Earnout Provisions Can Help Achieve Purchase Transactions
Earnout provisions generally call for the buyer to pay most of the purchase price at closing, but also to agree to pay a potential additional amount on a contingent basis to the seller. The buyer is only required to pay this contingent amount to the seller if the business that is acquired achieves specific performance targets during a defined period after closing. For sellers, the earnout provides them with the opportunity to secure a much higher sale price following closing and usually after a transition period of one to two years. For buyers, earnouts lower the amount of cash they need to pay up front to the seller, and they also keep some risk in acquiring the new business on the seller, who may have to assist the business in performing well during the earnout period in order to secure the contingent payment.
Earnouts have become increasingly common, particularly in private non-life-science deals.

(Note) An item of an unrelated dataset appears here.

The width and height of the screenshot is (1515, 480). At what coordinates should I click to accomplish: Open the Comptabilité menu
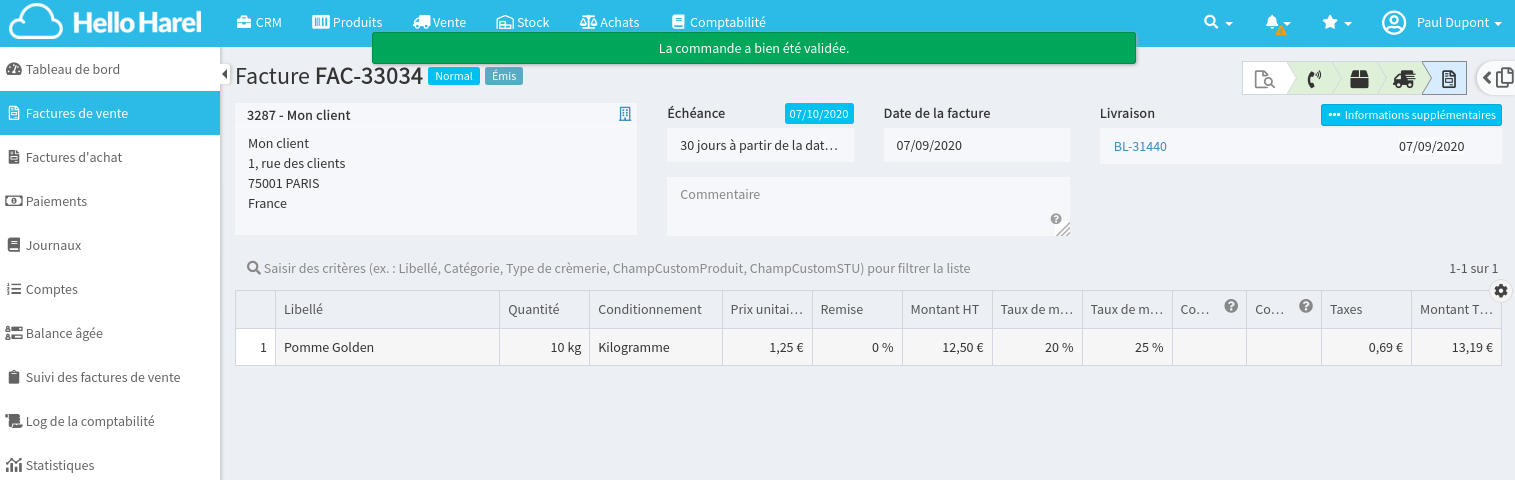718,22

According to the American Bar Association’s Private Target Mergers & Acquisitions Deal Points Study in 2023, the use of earnouts hit a new high that year. Many earnouts last for 24 months, although shorter or longer periods are not uncommon. Due to the increase in the use of earnout provisions in 2023, we have seen a large number of earnout disputes surfacing in recent years. Specifically, buyers and sellers are having conflicts over how to value the performance of the business after closing and how to calculate the compensation due under the terms of the earnout.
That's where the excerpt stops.